(Dataset records)
— Begin —
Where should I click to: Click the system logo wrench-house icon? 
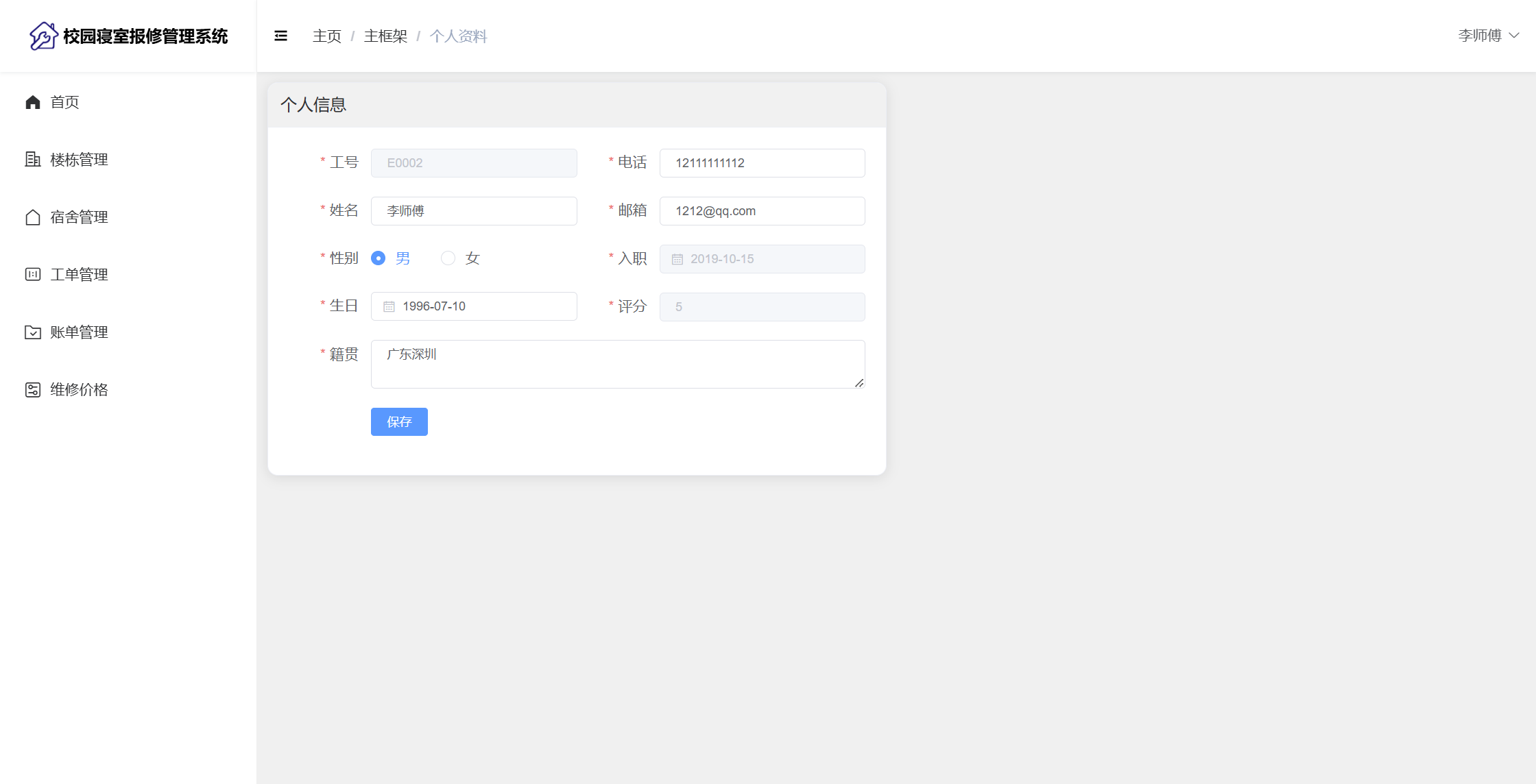(43, 36)
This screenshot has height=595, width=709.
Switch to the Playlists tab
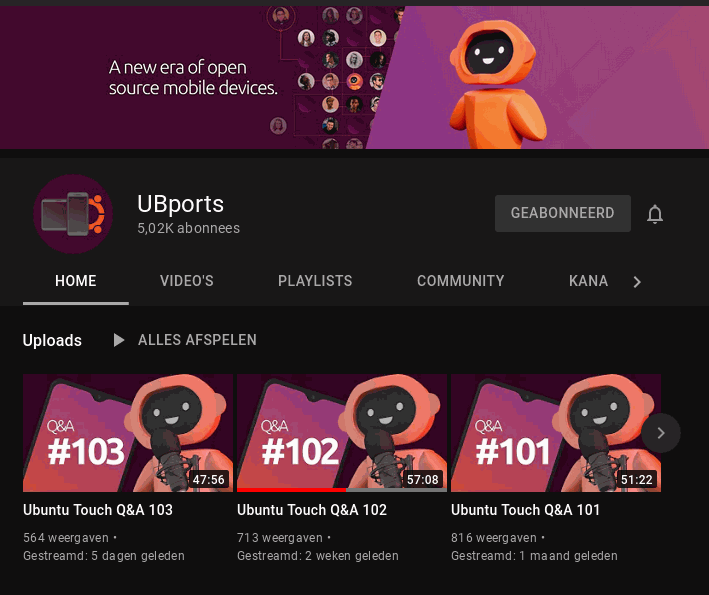[x=315, y=281]
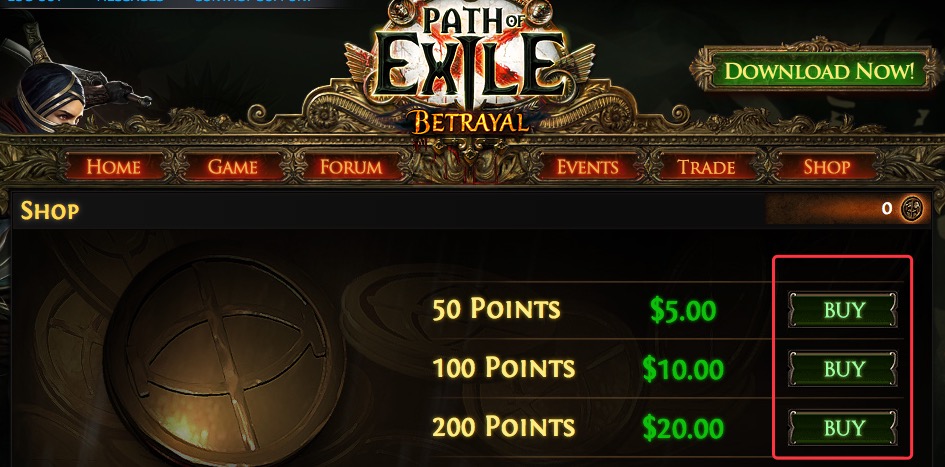This screenshot has height=467, width=945.
Task: Click the Download Now! button
Action: click(820, 72)
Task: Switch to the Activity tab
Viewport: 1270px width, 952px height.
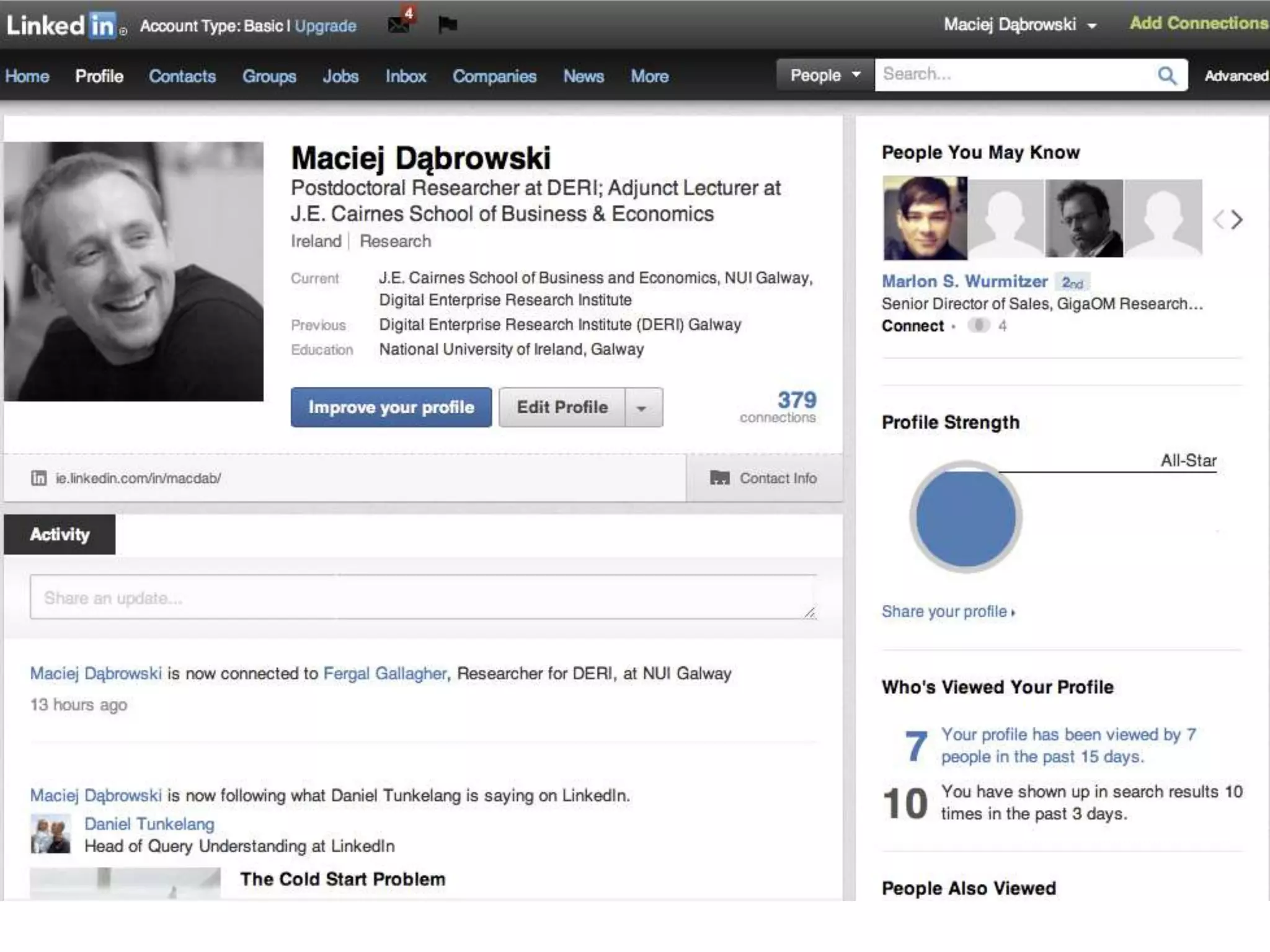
— End —
Repeat all of the data above word for word, leaving out the pictures.

▸ CORRECT RESULT
Where should I click to: Click the system logo wrench-house icon? 
(43, 36)
This screenshot has height=595, width=709.
Switch to the Playlists tab
[x=315, y=281]
This screenshot has height=467, width=945.
Task: Click the Download Now! button
Action: click(820, 72)
Task: Switch to the Activity tab
Viewport: 1270px width, 952px height.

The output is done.